◆ **ARTICLE**
((

On Friday evening 8 October the Holburne Museum will announce the winner of the Holburne Portrait Prize exhibition 2010. The winner will receive a £5,000 prize commission to paint a portrait for the Holburne’s permanent art collection.

Thirty three artists from sixty five in the south west were selected for the exhibition and this year’s winner will be decided by a distinguished panel which comprises the artist Rose Hilton, actress Stephanie Cole, and gallery owner Will Darby.

Painter Rose Hilton’s work is most closely associated with the St Ives School and her career spans almost six decades. Stephanie Cole is renowned for her roles from Tenko to Talking Heads and most recently Doc Martin. She is a passionate advocate for the arts and has been recognised for her work for Age Concern and mental health charity Rethink. Will Derby’s London gallery, Browse and Derby, has a long standing association with figurative painting.

The Holburne’s Director, Alexander Sturgis comments that, “Even with such a breadth of experience our panel of judges will really have their work cut out for them. The standard is extraordinarily high and it has been the Holburne’s pleasure to be able to showcase such talent from our region.”

In addition to the prize commission two nominal awards will also be given for the portraits that have received the most votes from the public during the exhibition. Over 1,000 people have participated in The People’s Prize which will be awarded in two categories. First, for the artist who has received the most votes cast by visitors to the gallery and second, to the artist who has received the most votes online with the Bath Chronicle. Voting closes at 3.30pm Friday 8 October.

))

◆ **WHAT YOU WILL DO**
(a) According to the article on the Holburne Portrait Prize, how many artists were selected for the exhibition?
(b) From the article on the Holburne Portrait Prize, quote the passage that begins with the words containing "The Holburne’s Director, Alexander" and ends with "Friday 8 October.".

◆ **SUPPLIED INFORMATION**
((

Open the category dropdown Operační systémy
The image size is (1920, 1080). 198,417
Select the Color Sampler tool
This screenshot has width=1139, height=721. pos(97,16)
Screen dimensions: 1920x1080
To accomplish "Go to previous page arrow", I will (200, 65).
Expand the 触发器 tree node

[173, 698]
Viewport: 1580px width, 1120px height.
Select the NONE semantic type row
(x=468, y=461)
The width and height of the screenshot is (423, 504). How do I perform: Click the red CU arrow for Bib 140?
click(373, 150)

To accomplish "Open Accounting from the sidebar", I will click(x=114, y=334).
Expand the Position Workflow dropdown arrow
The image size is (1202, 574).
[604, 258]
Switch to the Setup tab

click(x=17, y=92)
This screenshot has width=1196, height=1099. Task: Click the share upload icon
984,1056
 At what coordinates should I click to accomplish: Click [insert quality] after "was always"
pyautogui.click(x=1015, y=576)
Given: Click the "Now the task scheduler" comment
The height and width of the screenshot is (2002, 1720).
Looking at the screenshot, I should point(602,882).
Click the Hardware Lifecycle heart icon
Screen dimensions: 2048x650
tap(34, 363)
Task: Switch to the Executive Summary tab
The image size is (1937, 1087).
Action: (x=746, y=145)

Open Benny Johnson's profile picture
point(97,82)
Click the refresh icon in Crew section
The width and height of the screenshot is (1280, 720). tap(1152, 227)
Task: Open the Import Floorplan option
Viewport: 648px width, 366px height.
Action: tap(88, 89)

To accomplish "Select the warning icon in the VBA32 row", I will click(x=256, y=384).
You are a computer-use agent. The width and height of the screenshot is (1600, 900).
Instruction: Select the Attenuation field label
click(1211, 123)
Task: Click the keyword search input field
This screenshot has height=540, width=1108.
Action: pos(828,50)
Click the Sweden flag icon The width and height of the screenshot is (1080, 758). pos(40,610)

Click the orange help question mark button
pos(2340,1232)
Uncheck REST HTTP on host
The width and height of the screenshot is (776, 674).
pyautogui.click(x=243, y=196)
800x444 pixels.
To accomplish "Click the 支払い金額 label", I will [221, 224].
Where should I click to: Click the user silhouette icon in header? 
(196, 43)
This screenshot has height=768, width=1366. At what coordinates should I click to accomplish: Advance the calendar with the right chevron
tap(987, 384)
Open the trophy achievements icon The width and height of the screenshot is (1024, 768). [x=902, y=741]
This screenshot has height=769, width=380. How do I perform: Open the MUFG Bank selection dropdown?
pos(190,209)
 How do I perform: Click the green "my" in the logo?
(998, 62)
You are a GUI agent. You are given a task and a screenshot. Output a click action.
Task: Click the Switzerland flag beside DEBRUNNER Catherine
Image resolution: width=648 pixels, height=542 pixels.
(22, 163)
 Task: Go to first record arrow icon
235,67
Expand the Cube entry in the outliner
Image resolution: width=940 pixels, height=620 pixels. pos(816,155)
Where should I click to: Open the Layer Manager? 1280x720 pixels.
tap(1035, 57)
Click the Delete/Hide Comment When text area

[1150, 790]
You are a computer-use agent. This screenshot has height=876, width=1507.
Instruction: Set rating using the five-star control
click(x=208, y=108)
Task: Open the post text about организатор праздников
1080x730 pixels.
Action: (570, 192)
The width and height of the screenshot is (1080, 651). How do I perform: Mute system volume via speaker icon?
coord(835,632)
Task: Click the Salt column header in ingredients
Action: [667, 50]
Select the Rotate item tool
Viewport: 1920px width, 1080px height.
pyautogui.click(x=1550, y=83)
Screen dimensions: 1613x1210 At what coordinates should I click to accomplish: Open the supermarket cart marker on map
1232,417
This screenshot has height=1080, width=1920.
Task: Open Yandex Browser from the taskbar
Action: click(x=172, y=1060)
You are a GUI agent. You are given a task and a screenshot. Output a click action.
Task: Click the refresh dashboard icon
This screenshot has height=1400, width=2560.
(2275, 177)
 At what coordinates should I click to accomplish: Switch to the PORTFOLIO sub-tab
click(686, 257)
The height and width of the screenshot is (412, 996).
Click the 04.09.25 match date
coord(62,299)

))

◆ **EXERCISE RESPONSES**
(a) Thirty-three artists were selected, out of sixty-five.

(b)
The Holburne’s Director, Alexander Sturgis comments that, “Even with such a breadth of experience our panel of judges will really have their work cut out for them. The standard is extraordinarily high and it has been the Holburne’s pleasure to be able to showcase such talent from our region.”

In addition to the prize commission two nominal awards will also be given for the portraits that have received the most votes from the public during the exhibition. Over 1,000 people have participated in The People’s Prize which will be awarded in two categories. First, for the artist who has received the most votes cast by visitors to the gallery and second, to the artist who has received the most votes online with the Bath Chronicle. Voting closes at 3.30pm Friday 8 October.